**Exercise objective**
Could you return each line below without altering a word?

***** Dataset extract

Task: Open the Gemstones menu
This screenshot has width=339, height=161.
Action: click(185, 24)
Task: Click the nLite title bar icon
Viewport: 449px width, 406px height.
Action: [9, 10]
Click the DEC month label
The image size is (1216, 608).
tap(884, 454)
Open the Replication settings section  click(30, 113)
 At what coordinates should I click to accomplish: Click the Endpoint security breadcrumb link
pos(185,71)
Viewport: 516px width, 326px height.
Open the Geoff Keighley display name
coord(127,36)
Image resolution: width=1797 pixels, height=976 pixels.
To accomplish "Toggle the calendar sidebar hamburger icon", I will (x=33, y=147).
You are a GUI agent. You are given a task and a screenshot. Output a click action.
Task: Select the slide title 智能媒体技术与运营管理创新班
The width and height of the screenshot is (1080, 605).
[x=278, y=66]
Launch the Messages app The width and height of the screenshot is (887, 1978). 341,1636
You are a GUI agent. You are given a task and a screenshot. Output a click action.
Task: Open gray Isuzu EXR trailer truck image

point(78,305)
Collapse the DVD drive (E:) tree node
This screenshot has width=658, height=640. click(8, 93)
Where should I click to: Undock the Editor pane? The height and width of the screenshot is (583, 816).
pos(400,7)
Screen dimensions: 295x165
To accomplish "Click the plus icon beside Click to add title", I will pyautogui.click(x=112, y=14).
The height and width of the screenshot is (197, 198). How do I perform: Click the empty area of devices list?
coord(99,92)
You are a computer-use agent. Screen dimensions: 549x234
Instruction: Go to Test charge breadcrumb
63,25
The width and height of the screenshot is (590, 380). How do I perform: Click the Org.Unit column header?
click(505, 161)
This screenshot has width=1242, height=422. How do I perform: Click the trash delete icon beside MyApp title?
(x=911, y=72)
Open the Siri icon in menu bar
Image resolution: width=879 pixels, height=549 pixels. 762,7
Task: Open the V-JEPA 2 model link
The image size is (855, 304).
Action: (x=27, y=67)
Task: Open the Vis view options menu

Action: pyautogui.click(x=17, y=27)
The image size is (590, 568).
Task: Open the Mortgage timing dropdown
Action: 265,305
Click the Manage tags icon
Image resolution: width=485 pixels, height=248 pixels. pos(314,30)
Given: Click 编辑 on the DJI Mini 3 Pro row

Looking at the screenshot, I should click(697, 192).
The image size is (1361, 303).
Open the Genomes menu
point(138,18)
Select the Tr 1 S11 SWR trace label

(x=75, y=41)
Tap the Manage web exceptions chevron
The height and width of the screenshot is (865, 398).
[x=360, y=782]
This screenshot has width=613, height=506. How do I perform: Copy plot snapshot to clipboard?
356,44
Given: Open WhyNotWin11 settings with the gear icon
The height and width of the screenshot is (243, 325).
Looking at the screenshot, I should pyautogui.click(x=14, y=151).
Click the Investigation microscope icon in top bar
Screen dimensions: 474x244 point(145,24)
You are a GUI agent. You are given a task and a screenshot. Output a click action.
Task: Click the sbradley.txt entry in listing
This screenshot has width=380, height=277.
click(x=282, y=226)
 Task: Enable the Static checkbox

**********

**Task response**
Task: Open the Gemstones menu
This screenshot has width=339, height=161.
Action: click(185, 24)
Task: Click the nLite title bar icon
Viewport: 449px width, 406px height.
Action: [9, 10]
Click the DEC month label
The image size is (1216, 608).
tap(884, 454)
Open the Replication settings section  click(30, 113)
 At what coordinates should I click to accomplish: Click the Endpoint security breadcrumb link
pos(185,71)
Viewport: 516px width, 326px height.
Open the Geoff Keighley display name
coord(127,36)
Image resolution: width=1797 pixels, height=976 pixels.
To accomplish "Toggle the calendar sidebar hamburger icon", I will (x=33, y=147).
You are a GUI agent. You are given a task and a screenshot. Output a click action.
Task: Select the slide title 智能媒体技术与运营管理创新班
The width and height of the screenshot is (1080, 605).
[x=278, y=66]
Launch the Messages app The width and height of the screenshot is (887, 1978). 341,1636
You are a GUI agent. You are given a task and a screenshot. Output a click action.
Task: Open gray Isuzu EXR trailer truck image

point(78,305)
Collapse the DVD drive (E:) tree node
This screenshot has width=658, height=640. click(8, 93)
Where should I click to: Undock the Editor pane? The height and width of the screenshot is (583, 816).
pos(400,7)
Screen dimensions: 295x165
To accomplish "Click the plus icon beside Click to add title", I will pyautogui.click(x=112, y=14).
The height and width of the screenshot is (197, 198). How do I perform: Click the empty area of devices list?
coord(99,92)
You are a computer-use agent. Screen dimensions: 549x234
Instruction: Go to Test charge breadcrumb
63,25
The width and height of the screenshot is (590, 380). How do I perform: Click the Org.Unit column header?
click(505, 161)
This screenshot has width=1242, height=422. How do I perform: Click the trash delete icon beside MyApp title?
(x=911, y=72)
Open the Siri icon in menu bar
Image resolution: width=879 pixels, height=549 pixels. 762,7
Task: Open the V-JEPA 2 model link
The image size is (855, 304).
Action: (x=27, y=67)
Task: Open the Vis view options menu

Action: pyautogui.click(x=17, y=27)
The image size is (590, 568).
Task: Open the Mortgage timing dropdown
Action: 265,305
Click the Manage tags icon
Image resolution: width=485 pixels, height=248 pixels. pos(314,30)
Given: Click 编辑 on the DJI Mini 3 Pro row

Looking at the screenshot, I should click(697, 192).
The image size is (1361, 303).
Open the Genomes menu
point(138,18)
Select the Tr 1 S11 SWR trace label

(x=75, y=41)
Tap the Manage web exceptions chevron
The height and width of the screenshot is (865, 398).
[x=360, y=782]
This screenshot has width=613, height=506. How do I perform: Copy plot snapshot to clipboard?
356,44
Given: Open WhyNotWin11 settings with the gear icon
The height and width of the screenshot is (243, 325).
Looking at the screenshot, I should pyautogui.click(x=14, y=151).
Click the Investigation microscope icon in top bar
Screen dimensions: 474x244 point(145,24)
You are a GUI agent. You are given a task and a screenshot. Output a click action.
Task: Click the sbradley.txt entry in listing
This screenshot has width=380, height=277.
click(x=282, y=226)
 Task: Enable the Static checkbox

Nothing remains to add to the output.